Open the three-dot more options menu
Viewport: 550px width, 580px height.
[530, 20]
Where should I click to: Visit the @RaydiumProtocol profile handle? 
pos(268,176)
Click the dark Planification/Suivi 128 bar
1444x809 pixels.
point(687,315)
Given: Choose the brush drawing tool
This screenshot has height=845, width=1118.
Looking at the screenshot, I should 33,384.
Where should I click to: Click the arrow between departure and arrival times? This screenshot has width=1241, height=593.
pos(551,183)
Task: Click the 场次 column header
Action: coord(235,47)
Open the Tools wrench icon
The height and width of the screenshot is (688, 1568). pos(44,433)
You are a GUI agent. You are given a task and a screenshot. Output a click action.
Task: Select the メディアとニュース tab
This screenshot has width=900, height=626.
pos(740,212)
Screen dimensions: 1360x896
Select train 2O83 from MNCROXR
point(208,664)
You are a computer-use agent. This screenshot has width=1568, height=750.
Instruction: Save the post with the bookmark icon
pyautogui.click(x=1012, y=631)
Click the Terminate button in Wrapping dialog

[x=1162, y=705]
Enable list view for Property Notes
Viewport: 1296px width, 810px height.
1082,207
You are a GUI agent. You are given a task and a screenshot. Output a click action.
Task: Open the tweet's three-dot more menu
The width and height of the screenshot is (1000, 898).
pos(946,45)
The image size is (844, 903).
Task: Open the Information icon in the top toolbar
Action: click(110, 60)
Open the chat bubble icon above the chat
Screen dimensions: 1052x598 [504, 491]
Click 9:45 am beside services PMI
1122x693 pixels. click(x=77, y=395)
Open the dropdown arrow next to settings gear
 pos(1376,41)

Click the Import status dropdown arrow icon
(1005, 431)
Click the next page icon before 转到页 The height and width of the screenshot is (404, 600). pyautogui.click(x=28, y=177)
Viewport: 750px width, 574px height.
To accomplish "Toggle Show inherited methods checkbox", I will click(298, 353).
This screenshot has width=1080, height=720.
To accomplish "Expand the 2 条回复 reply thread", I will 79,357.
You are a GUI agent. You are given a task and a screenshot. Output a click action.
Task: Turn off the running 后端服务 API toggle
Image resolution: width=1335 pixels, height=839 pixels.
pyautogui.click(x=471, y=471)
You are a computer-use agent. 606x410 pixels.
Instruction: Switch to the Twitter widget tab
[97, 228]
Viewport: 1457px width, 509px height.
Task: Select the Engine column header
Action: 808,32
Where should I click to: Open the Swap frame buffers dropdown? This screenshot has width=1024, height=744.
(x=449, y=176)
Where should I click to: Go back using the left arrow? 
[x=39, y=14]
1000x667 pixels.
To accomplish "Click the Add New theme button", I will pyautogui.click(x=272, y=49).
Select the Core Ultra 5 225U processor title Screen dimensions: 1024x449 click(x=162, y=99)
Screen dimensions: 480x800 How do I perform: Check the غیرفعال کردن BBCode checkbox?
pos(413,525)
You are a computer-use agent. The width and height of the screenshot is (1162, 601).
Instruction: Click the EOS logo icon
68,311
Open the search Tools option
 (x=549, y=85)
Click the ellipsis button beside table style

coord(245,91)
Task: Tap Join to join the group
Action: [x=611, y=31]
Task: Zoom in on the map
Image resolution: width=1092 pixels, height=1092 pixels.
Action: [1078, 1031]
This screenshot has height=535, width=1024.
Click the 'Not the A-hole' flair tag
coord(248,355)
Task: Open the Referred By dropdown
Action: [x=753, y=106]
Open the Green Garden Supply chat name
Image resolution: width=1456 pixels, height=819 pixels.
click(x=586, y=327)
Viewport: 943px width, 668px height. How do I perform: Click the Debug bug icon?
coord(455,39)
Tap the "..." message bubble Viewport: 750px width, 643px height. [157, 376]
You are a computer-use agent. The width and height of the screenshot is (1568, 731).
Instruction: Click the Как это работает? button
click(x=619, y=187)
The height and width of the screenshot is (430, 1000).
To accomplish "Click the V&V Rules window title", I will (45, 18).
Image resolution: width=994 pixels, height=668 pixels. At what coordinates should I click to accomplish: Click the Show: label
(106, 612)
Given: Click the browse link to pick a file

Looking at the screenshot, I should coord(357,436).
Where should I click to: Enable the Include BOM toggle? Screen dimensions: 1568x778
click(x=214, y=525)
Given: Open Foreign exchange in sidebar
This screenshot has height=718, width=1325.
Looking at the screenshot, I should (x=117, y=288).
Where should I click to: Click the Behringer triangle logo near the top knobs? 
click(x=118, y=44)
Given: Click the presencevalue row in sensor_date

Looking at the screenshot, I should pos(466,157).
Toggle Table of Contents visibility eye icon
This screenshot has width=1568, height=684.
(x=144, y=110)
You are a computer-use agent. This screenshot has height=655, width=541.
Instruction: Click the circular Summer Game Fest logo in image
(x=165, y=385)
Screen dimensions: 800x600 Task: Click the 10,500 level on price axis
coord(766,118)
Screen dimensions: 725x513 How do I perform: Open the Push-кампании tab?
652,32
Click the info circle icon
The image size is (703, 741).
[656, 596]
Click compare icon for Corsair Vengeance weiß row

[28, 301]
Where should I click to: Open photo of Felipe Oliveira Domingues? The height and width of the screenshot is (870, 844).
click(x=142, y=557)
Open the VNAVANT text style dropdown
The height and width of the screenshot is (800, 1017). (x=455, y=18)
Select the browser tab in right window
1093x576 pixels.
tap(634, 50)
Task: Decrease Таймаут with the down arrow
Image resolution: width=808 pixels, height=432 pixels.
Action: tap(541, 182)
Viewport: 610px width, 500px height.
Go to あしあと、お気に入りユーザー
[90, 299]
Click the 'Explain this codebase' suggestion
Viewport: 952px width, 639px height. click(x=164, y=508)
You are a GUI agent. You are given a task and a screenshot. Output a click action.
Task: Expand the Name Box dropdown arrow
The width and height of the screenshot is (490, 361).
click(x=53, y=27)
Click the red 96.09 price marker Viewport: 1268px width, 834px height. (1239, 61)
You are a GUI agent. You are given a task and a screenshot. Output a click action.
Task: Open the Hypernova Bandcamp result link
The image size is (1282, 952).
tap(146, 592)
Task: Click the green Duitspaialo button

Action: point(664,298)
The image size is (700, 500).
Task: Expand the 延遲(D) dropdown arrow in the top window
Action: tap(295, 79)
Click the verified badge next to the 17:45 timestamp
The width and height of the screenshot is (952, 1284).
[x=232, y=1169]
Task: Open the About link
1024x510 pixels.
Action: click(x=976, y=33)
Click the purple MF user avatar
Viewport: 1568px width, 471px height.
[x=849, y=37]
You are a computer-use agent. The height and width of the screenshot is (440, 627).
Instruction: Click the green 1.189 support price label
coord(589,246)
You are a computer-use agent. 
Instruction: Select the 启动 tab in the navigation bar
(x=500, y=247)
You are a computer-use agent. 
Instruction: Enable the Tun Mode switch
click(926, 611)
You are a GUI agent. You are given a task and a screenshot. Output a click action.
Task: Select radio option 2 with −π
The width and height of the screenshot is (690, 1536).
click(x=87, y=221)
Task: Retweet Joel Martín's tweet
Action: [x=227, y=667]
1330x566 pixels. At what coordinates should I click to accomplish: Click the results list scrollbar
------------------------------
■ What you have to do:
With "three" as the word to match, copy each line of the records that has it.

■ Task solution:
Open the three-dot more options menu
Task: Open the tweet's three-dot more menu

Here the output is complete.